Artificial Intelligence (AI), Enterprise Resource Planning (ERP), dan reformasi kebijakan akuntansi kini menjadi komponen kunci dalam upaya mewujudkan tata kelola keuangan yang lebih transparan dan berkelanjutan.
Prof. Amiruddin mengungkapkan salah satu isu paling krusial dalam praktik akuntansi adalah fraud atau kecurangan laporan keuangan, yang berdampak serius terhadap kredibilitas informasi keuangan dan kepercayaan publik.
Teknologi Artificial Intelligence (AI) kini digunakan secara luas untuk mendeteksi pola anomali, prediksi perilaku manipulatif, dan menganalisis data keuangan secara real-time guna mengidentifikasi indikasi kecurangan secara dini.
Berbagai studi menunjukkan bahwa penerapan AI dalam audit dan pelaporan keuangan mampu meningkatkan efektivitas pengawasan internal serta menurunkan risiko fraud yang sulit dideteksi secara manual. Lebih lanjut dijelaskan bahwa penerapan kecerdasan buatan (AI) dalam audit bukan untuk menggantikan auditor manusia, melainkan untuk mendukung kerja mereka secara strategis. Auditor tetap penting karena mampu memberikan analisis mendalam dan pemahaman konteks berdasarkan pengalaman.
Sementara itu, AI membantu memproses data dalam jumlah besar dengan cepat dan akurat, sehingga bisa mendeteksi potensi kecurangan lebih efisien. Kolaborasi antara AI dan auditor dapat meningkatkan efektivitas audit, memperkuat transparansi, dan mempercepat identifikasi risiko.
Dengan kemajuan teknologi, kerja sama ini menjadi solusi untuk menghadapi tantangan audit yang makin kompleks. AI berperan sebagai alat bantu, agar auditor dapat lebih fokus pada strategi dan memberi nilai tambah bagi klien serta pemangku kepentingan.
Namun demikian, menurut dosen yang pernah menjabat sebagai ketua departemen akuntansi tersebut mengungkapkan bahwa adopsi teknologi AI tidak terlepas dari berbagai tantangan yang perlu diatasi.
Tantanganya meliputi kebutuhan akan data berkualitas tinggi, ketidakpastian dalam menghadapi pola kecurangan baru, serta isu keamanan data dan privasi.
Selain itu, keterbatasan sumber daya manusia yang memiliki keahlian dalam bidang AI, biaya investasi yang tinggi, dan regulasi yang belum sepenuhnya jelas turut menjadi hambatan dalam implementasi AI.
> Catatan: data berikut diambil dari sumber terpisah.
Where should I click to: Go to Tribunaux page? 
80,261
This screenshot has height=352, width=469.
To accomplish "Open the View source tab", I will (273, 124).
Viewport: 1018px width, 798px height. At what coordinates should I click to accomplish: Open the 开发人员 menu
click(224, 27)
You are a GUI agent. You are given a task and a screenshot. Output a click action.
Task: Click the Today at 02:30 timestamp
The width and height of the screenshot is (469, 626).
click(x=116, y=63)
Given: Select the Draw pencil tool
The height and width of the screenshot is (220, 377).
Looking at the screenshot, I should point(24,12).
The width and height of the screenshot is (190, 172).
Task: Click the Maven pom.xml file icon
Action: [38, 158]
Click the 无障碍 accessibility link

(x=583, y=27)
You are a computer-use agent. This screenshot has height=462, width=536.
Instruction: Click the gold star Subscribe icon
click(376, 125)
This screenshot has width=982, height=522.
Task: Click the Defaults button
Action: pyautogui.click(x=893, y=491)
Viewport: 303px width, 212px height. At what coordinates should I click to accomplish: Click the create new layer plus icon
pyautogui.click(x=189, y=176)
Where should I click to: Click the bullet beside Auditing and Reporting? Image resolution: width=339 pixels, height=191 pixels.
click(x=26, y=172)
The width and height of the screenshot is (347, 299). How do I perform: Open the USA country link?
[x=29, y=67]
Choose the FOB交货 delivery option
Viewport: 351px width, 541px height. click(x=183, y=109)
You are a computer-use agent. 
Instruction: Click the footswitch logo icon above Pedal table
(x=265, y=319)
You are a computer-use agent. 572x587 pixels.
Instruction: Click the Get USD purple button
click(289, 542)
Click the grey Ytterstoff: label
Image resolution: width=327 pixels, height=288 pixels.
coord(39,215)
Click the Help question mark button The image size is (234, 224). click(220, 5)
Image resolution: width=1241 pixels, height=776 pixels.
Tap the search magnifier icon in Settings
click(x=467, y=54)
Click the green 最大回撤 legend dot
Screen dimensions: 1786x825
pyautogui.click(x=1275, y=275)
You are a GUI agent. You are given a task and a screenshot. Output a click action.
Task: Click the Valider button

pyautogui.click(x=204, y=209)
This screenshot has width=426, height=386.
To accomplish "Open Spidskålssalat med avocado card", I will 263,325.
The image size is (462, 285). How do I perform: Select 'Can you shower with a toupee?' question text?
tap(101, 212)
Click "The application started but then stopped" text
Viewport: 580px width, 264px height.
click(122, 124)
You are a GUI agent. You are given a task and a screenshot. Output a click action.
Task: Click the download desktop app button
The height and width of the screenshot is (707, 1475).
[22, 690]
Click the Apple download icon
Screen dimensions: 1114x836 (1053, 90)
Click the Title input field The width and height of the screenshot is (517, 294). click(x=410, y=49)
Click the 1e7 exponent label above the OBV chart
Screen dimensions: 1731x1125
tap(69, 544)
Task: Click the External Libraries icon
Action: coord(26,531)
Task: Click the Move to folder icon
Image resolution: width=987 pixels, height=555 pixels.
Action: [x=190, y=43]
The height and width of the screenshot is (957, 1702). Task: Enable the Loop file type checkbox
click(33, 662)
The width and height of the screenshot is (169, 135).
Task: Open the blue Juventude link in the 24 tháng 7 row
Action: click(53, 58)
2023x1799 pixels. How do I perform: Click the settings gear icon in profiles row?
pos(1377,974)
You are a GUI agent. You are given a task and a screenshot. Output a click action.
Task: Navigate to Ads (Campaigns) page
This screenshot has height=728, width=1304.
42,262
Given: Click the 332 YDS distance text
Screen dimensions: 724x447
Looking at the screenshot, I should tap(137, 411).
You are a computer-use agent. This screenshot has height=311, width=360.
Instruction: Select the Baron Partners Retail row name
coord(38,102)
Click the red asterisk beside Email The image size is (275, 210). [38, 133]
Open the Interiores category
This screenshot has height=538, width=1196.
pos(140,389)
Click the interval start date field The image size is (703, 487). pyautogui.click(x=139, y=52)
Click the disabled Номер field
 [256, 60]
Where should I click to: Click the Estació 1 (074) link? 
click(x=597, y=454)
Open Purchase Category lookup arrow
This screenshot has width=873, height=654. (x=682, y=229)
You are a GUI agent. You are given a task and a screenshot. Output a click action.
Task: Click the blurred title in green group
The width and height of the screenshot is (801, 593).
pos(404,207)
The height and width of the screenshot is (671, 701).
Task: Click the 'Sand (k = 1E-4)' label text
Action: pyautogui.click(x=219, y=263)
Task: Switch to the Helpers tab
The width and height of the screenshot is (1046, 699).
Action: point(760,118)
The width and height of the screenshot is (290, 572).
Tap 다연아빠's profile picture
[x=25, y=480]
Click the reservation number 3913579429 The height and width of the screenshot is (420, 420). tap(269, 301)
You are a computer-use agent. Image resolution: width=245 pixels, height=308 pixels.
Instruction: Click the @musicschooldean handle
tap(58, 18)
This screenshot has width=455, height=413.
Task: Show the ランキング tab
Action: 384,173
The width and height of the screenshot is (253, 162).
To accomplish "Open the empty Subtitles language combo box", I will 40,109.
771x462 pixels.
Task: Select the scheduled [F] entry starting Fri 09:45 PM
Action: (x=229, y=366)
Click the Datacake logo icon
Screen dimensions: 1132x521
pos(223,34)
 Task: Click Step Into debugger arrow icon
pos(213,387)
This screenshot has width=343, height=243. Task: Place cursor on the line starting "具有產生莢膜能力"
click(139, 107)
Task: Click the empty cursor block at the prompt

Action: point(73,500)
Untuk mengatasi tantangan tantangan ini, diperlukan strategi yang komprehensif, termasuk pengembangan teknologi yang lebih adaptif, peningkatan kapasitas sumber daya manusia, dan pembentukan kebijakan yang mendukung inovasi teknologi.
Senada dengan itu, Prof. Grace mengungkapkan bahwa AI IoT, dan big data menjadi pusat perhatian untuk menciptakan sistem yang efisien dan manusia-sentris.
Peran akuntan mengalami transformasi signifikan, dari tugas manual menuju peran strategis sebagai analis dan mitra manajemen.
Sistem ERP menjadi tulang punggung SIA, menawarkan manfaat seperti informasi real-time, efisiensi, fleksibilitas, dan peningkatan transparansi serta kontrol internal.
Namun, proses transformasi ini menghadapi berbagai tantangan teknis seperti integrasi sistem lama dan risiko keamanan, serta tantangan perilaku seperti resistensi terhadap perubahan dan rendahnya adaptabilitas.
Prof. Grace yang pernah menjabat sebagai Kepala Laboratorium Akuntansi FEB itu menegaskan bahwa dalam menghadapi transformasi ini, rekomendasi strategis yang mencakup penguatan pendidikan, dukungan organisasi profesi, dan peningkatan kompetensi individu.
Dengan pendekatan yang manusiawi dan teknologi sebagai mitra, akuntan dapat tetap relevan di era Society 5.0. Sebagai penutup, menegaskan bahwa teknologi bukan ancaman tetapi peluang bagi akuntan untuk berevolusi dan memberikan kontribusi yang signifikan bagi masyarakat.
Diharapkan wawasan ini dapat memotivasi lebih banyak individu untuk berperan aktif dalam memajukan profesi akuntansi di masa depan. Transformasi sistem informasi akuntansi berbasis ERP (Enterprise Resource Planning) telah memungkinkan integrasi data antar unit organisasi secara komprehensif.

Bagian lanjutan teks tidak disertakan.